▶ [TASK REQUIREMENTS]: Look through the records below, and whenever a line contains "left", copy it.

* * * * *

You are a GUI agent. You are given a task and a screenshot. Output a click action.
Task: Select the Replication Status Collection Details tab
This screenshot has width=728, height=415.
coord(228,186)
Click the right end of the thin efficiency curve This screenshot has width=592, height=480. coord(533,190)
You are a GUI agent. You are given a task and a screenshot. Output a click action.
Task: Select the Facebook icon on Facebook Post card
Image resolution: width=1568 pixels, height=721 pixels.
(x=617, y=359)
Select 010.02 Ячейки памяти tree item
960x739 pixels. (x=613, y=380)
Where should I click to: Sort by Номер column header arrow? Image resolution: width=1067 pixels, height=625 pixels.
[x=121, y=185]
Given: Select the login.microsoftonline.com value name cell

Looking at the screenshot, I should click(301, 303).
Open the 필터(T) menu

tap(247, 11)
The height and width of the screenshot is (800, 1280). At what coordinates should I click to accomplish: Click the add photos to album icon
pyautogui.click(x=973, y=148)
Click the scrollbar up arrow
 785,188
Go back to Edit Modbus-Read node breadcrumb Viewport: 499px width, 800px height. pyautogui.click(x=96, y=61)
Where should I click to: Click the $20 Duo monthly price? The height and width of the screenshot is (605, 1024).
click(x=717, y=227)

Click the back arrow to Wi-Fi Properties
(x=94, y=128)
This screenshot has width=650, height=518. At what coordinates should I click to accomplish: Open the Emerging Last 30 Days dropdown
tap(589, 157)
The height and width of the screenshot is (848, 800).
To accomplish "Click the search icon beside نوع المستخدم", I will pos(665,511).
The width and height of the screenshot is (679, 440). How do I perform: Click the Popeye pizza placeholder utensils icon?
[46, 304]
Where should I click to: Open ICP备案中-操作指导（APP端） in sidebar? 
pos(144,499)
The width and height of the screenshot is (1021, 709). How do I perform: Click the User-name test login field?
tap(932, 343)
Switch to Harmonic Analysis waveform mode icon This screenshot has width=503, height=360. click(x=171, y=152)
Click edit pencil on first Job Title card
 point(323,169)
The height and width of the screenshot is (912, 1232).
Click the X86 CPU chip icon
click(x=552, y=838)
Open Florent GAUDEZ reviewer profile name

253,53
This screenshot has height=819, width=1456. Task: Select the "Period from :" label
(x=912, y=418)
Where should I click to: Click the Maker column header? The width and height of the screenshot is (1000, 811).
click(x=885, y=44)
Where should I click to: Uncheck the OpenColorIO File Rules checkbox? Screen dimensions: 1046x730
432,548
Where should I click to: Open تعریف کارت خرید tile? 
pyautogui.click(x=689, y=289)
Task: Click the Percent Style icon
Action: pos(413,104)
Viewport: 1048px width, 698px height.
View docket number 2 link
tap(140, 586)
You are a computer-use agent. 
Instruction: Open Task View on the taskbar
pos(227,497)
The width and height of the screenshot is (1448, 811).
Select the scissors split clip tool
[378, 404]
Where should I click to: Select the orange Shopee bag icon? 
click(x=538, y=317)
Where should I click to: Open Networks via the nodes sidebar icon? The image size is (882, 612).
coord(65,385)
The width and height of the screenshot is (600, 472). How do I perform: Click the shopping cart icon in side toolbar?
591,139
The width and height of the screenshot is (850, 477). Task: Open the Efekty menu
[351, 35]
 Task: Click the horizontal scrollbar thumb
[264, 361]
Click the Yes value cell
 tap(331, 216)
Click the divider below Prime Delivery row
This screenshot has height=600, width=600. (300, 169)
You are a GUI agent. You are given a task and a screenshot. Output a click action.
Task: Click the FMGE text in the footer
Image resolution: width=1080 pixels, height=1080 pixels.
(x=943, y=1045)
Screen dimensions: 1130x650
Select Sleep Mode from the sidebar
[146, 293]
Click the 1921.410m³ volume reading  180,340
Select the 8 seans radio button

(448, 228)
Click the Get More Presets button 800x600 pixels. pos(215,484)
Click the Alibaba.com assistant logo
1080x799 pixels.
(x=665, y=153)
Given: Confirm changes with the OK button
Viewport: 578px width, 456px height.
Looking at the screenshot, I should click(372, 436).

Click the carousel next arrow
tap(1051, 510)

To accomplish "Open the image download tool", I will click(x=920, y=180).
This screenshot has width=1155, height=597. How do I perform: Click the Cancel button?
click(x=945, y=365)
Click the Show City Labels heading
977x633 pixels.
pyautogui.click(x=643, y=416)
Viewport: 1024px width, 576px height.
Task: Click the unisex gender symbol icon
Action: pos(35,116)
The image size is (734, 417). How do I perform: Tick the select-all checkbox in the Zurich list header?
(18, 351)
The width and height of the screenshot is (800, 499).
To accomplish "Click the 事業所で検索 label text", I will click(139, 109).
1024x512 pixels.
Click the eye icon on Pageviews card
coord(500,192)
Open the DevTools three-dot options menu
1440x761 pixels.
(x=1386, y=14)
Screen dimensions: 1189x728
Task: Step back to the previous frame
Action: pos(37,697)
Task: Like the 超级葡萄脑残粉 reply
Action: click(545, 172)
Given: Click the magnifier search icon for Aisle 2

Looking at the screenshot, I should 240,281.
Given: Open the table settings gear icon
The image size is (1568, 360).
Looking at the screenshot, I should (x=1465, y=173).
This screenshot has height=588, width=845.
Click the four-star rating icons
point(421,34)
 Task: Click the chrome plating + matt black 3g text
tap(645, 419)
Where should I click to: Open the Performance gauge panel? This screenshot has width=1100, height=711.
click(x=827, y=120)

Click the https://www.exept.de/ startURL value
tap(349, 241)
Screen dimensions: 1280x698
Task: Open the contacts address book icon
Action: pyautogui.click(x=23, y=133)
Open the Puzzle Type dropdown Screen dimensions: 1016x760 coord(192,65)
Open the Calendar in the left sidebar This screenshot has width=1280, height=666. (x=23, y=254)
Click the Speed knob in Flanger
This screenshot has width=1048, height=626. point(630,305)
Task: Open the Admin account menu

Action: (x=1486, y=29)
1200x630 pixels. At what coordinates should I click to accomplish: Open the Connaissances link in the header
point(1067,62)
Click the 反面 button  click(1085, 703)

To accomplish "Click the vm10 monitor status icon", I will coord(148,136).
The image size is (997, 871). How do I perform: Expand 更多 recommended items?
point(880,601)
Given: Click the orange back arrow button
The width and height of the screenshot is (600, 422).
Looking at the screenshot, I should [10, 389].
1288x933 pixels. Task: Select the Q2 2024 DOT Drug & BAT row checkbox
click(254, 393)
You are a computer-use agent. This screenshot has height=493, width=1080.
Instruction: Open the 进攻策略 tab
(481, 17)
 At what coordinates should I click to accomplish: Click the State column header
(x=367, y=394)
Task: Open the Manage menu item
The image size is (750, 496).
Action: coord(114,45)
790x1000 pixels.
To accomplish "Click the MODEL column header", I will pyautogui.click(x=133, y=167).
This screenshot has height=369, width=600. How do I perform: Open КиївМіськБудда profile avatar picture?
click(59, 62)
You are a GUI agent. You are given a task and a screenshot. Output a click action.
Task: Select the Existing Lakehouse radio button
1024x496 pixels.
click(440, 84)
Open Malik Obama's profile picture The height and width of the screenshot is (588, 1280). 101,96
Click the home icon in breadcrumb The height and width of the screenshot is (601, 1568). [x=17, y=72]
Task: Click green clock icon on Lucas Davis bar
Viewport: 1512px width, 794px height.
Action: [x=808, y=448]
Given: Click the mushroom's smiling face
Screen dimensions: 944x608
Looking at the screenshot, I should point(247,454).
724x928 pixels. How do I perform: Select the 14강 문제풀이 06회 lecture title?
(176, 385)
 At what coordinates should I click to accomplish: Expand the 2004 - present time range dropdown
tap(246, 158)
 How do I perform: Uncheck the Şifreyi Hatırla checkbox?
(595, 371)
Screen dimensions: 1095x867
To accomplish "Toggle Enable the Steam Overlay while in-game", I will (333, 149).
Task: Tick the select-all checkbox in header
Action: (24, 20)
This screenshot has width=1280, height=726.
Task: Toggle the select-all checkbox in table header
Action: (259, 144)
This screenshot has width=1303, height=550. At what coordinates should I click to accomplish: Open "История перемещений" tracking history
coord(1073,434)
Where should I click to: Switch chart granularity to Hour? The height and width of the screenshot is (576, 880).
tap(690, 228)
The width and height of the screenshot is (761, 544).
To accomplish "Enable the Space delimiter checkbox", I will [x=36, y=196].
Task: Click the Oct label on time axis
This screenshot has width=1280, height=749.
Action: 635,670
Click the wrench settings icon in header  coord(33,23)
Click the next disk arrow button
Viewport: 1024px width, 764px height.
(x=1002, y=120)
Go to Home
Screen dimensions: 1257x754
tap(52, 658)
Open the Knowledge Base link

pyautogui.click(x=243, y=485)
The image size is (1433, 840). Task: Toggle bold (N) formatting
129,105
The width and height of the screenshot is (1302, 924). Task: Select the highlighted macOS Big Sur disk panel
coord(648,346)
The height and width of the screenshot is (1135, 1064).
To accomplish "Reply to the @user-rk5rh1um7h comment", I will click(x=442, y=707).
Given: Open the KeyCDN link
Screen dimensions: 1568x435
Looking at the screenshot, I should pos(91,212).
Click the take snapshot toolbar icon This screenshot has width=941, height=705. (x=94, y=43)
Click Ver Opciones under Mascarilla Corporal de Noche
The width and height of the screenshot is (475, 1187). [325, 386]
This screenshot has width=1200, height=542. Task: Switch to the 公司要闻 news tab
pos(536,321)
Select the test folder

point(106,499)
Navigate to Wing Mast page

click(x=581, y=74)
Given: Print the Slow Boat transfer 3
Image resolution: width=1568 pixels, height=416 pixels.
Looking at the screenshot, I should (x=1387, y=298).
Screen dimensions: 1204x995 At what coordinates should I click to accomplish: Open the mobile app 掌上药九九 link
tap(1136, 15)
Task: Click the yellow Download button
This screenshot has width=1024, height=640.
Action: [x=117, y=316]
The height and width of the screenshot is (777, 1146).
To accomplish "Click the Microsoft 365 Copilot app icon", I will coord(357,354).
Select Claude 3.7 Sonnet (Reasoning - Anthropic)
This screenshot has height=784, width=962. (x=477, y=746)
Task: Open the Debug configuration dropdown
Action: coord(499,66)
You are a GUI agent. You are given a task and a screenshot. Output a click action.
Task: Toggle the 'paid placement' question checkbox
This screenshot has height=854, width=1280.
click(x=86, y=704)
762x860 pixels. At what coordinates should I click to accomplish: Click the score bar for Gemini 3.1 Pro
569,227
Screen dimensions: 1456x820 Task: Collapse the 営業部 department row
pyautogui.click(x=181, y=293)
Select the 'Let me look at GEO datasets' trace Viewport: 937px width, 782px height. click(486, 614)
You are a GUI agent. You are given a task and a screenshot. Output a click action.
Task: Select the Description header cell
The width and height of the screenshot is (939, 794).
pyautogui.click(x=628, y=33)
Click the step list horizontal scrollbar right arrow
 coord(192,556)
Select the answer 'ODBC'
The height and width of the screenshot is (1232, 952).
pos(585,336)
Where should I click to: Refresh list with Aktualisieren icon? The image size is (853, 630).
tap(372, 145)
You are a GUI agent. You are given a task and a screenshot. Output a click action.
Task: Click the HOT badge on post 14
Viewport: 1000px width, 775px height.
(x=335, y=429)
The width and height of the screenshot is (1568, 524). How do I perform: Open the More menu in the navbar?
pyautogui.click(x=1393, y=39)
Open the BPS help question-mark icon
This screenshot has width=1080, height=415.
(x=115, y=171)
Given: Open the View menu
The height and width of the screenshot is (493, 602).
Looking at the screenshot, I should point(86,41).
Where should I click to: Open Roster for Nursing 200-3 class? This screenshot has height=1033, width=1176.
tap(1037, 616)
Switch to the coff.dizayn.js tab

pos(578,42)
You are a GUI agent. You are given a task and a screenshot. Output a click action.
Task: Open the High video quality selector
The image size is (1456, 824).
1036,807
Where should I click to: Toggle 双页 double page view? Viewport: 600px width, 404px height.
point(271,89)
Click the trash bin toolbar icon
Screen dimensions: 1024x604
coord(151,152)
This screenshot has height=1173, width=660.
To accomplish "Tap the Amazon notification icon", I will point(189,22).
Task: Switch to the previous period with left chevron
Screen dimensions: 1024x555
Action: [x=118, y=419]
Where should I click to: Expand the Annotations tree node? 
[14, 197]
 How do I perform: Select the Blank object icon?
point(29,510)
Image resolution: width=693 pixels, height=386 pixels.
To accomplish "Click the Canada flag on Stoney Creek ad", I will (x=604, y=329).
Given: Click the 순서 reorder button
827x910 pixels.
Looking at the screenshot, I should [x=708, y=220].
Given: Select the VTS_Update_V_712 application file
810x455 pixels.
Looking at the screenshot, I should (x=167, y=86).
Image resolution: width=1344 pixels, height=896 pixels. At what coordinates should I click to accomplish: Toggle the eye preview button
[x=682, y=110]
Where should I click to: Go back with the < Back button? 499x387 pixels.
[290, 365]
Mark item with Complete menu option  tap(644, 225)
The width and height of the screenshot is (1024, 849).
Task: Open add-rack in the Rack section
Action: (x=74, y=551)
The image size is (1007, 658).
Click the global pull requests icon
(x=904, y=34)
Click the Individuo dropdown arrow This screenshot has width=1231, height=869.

* * * * *

▶ [TASK RESPONSE]:
Open the Calendar in the left sidebar This screenshot has width=1280, height=666. (x=23, y=254)
Task: Switch to the previous period with left chevron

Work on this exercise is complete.